Wednesday, January 28, 2015

L2W: ISIS Teen, Middle Class Tax Hike, & More

1. National
1) A Korean teenager joins ISIS
Police concluded that a Korean teenager surnamed Kim missing since Jan 10 in Turkey voluntarily went to Syria to join ISIS. Using Mujahideen as his alias, the 18 year old boy inquired on Twitter about joining the terrorist group in Oct last year, and wrote in his Facebook “I want join Islamic state. I want leaving my country and families just want to get a new life.”  Kim had trouble in mixing with friends, and quit his middle school a few years ago. It is the first time a Korean joined ISIS. 
If Kim intends to stay in Syria, all Koreans are praying Kim better work as an ISIS cook or a nurse, instead of showing up in black in video with a couple of orange cloth hostages next to him. 

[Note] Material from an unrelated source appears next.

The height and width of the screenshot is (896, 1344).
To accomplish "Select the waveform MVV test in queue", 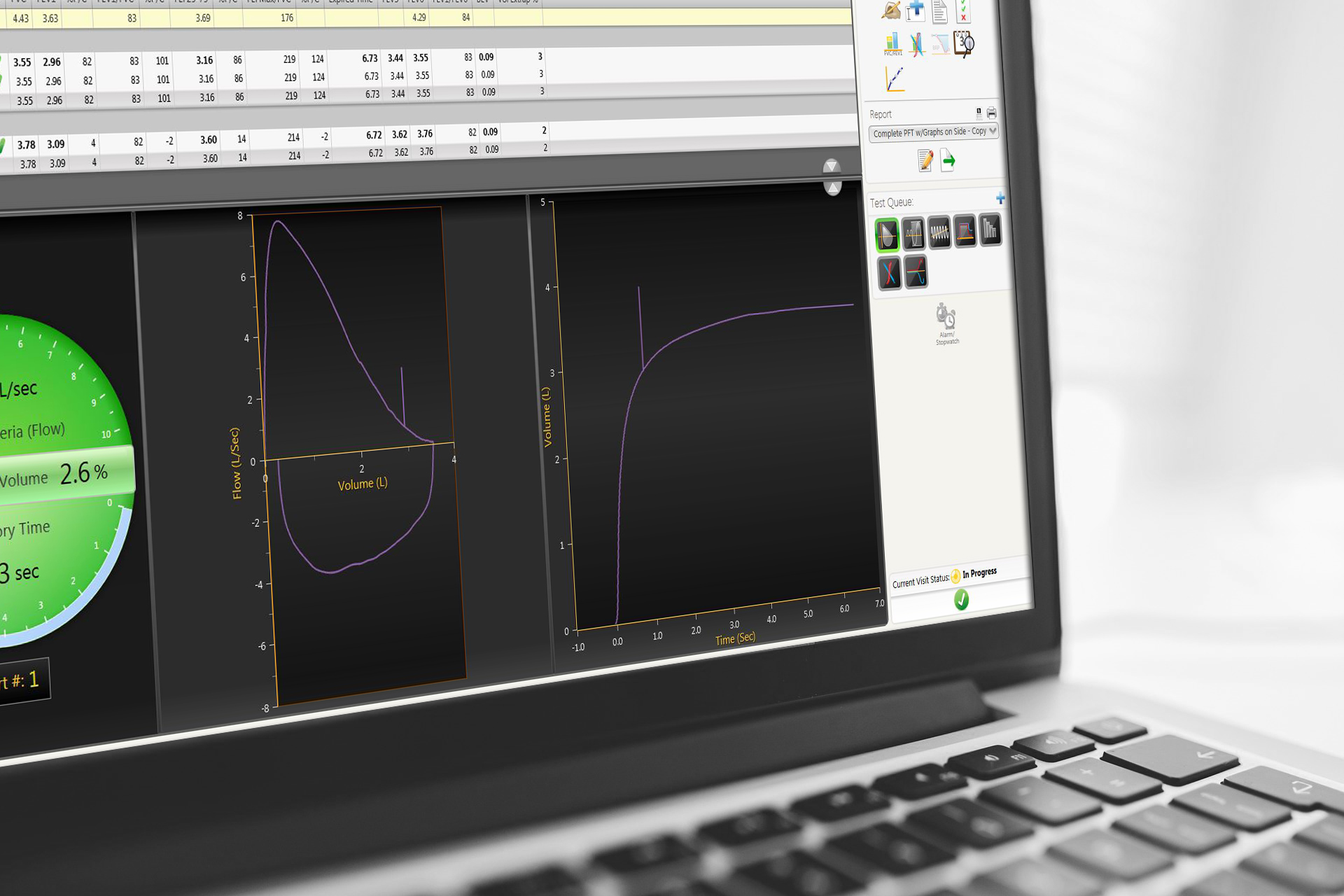I will point(939,232).
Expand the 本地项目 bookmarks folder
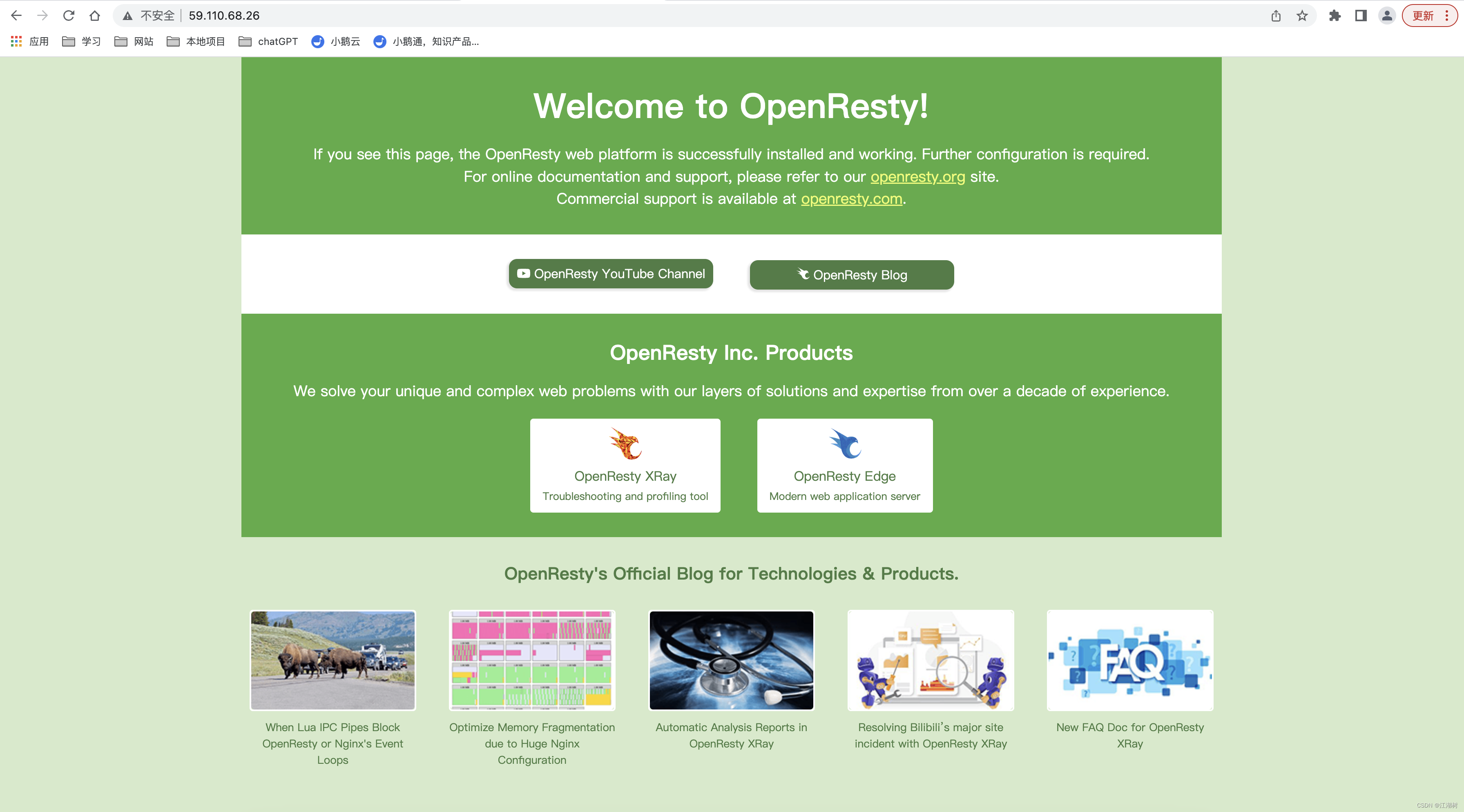 (x=196, y=42)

2) Anger mounts over tax hike in middle class
The middle class are fuming at the new tax law revised last year that turned out to take lots of money from their pocket in tax return, turning the usual “13th month salary” into a tiny pocket money. People got more upset as the government gave assurance the middle class would be untouched when it proposed the new law that is very complicated to explain with a few sentences. The Finance Minister had to make an apology, and President Park’s approval rate keeps falling from nearly 70% last April to 35% last week.  
 President Park promised more welfare without tax increase during the 2012 presidential campaign, much like Reagan’s “Read my lips. No new taxes.” Voters had to know there is no hot ice cream, and politicians tend to keep two tongues in one mouth.   

2. Economy
1) Hyundai Motor sells more, earns less
In an investor conference call, Hyundai Motor reported its lowest annual operating profit in four years at 7.55 trillion won ($6.95B), despite 4.8% increase in global sales. It sold 4.96 million vehicles, a 4.8% up from 4.73 million units in 2013, making 89.25 trillion in revenue, up 2.2% over 87.3 trillion won in 2013. Hyundai said the drop in profit was mainly due to falling won-dollar exchange rate, and the declining currency value in other nations like Russia. Hyundai also announced two groundbreakings in China in 2015, one in Hebei and the other in Chongqing. 
To please its disgruntled investors over land purchase, Hyundai said it will raise the current 1,950 won dividend per share to 3,000 won, a whopping 54% increase, automatically triggering my wife, a Hyundai stock owner since 1999, to thumb through Louis Vuitton catalogues.

3. Automotive 
1) Ssangyong Motor launches new SUV
Ssangyong picked a small Italian town Tivoli as the name for its new small SUV. Tivoli is Ssangyong’s first new model since it went belly up in 2009. Tivoli has 1.6L engine with126 HP and 12.3 km/L Since taking pre-order on Dec 22, it has received 5,000 orders until now, with two months waiting line, expecting to sell 38,500 Tivoli models in 2015.
 Lee Yoo-il, CEO of Ssangyong, made a surprise announcement he will retire in March. Ex-Hyundai, Lee was hired in 2009 when the company was in court receivership, turning the company around in six years. Mr. Lee was the head of Hyundai Canada in Toronto in early 90’s while I was a tail in Bromont Plant in Quebec. Well, sorry, I have never met Mr. Lee. 

2) Hyundai shows off its pick-up truck
Hyundai displayed its concept pick-up truck Santacruz (HCD-15) at Detroit Auto Show. Santacruz is powered by 190HP 2/0L turbo diesel engine and features 4WD H-Trac system. Though Hyundai said they have no plan for its mass production, auto analysts believe Hyundai will eventually as a breakthrough to increase market share in North America.  
Hyundai once produced pick-up truck, a tiny 1.6L gas engine variation from its Pony passenger car, Hyundai’s first own design model. Launched in 1976, the last Pony was produced at Ulsan plant in Jan 1990. Ex and current Hyundai employees can be divided into two groups; before Pony and after Pony. Old folks if you saw pony production in Ulsan, young chick if you didn’t. I am an old fart while Mr. Lee at Ssangyong is a Cro-Magnon.